-- TEXT SHOWN --
- Opening Delimiter -
8. You walk into a store and immediately you get sucked into the merchandise. What store is it? What do you hope to do with the products in the store? The question is two-fold: what do you hope to do with the products in the store, and why do you want to do it? Whatever project that is (even if it’s for selfish reasons), what do you hope to gain? What type of impression do you want to leave others with? And of course, why?
9. Where (or on what) do you spend your free time? Why do you choose to spend it there?
10. When you’re stuck on something, how do you find the motivation to complete the project? What story do you tell yourself to get the job done? What factors influence your decision making? Would you call any of these factors values? If so, what are some other values you have?
Let the questions sink in and feel free to add to your list over the next few days. After a week, return to your list and circle the traits that speak loudest to you. Write these words down on a separate piece of paper and carry it around with you for a week. When one of the words (themes) appear in your life, put a check mark next to it. At the end of the week, circle the top three to five words. What are they? Chances are, these words are the beginning of your purpose. What comes next is putting them in a coherent purpose statement.
- Closing Delimiter -
-- COMPLETE THE FOLLOWING --
1 – In the purpose-finding text, copy the stretch from "8. You walk" through "values you have?" word for word.
2 – List every question in the numbered item of the purpose-finding text that begins "When you’re stuck on something."

-- DATASET CONTENT --
- Opening Delimiter -
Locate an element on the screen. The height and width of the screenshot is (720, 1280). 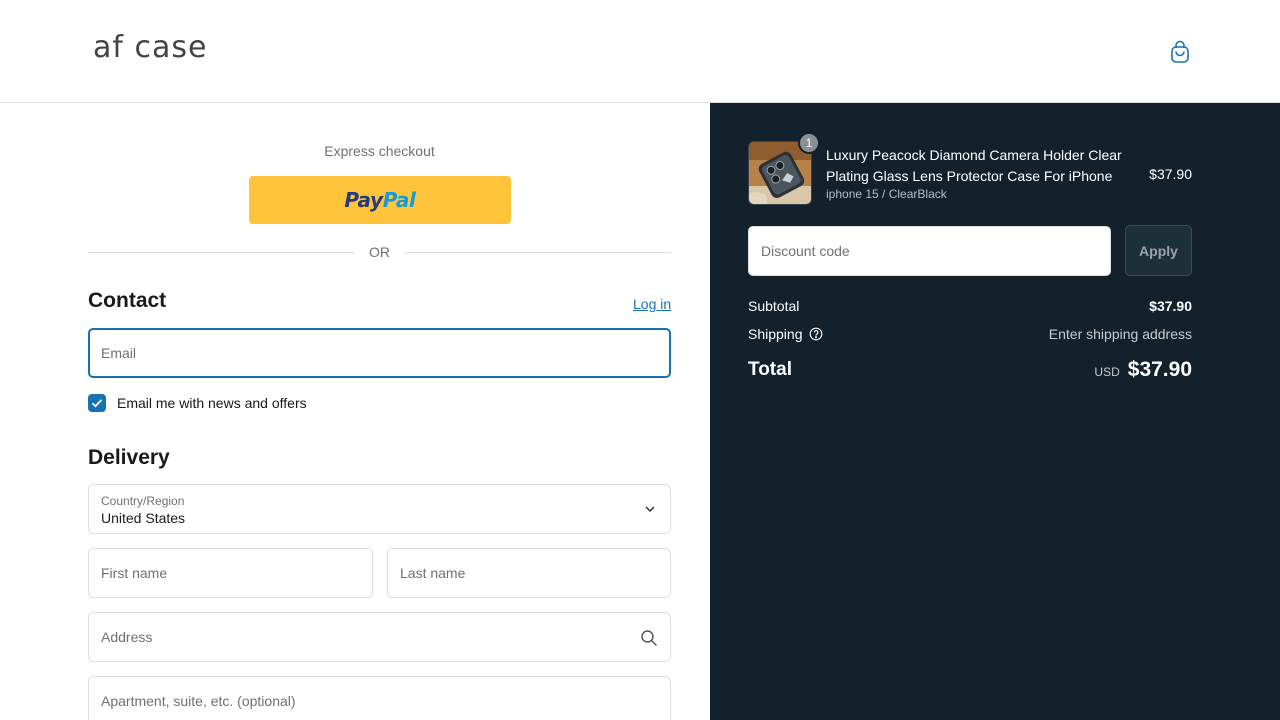
cart-button is located at coordinates (1180, 52).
- Closing Delimiter -
-- ANSWERS FOR THE EXERCISE --
1 –
8. You walk into a store and immediately you get sucked into the merchandise. What store is it? What do you hope to do with the products in the store? The question is two-fold: what do you hope to do with the products in the store, and why do you want to do it? Whatever project that is (even if it’s for selfish reasons), what do you hope to gain? What type of impression do you want to leave others with? And of course, why?
9. Where (or on what) do you spend your free time? Why do you choose to spend it there?
10. When you’re stuck on something, how do you find the motivation to complete the project? What story do you tell yourself to get the job done? What factors influence your decision making? Would you call any of these factors values? If so, what are some other values you have?

2 –
- When you’re stuck on something, how do you find the motivation to complete the project?
- What story do you tell yourself to get the job done?
- What factors influence your decision making?
- Would you call any of these factors values?
- If so, what are some other values you have?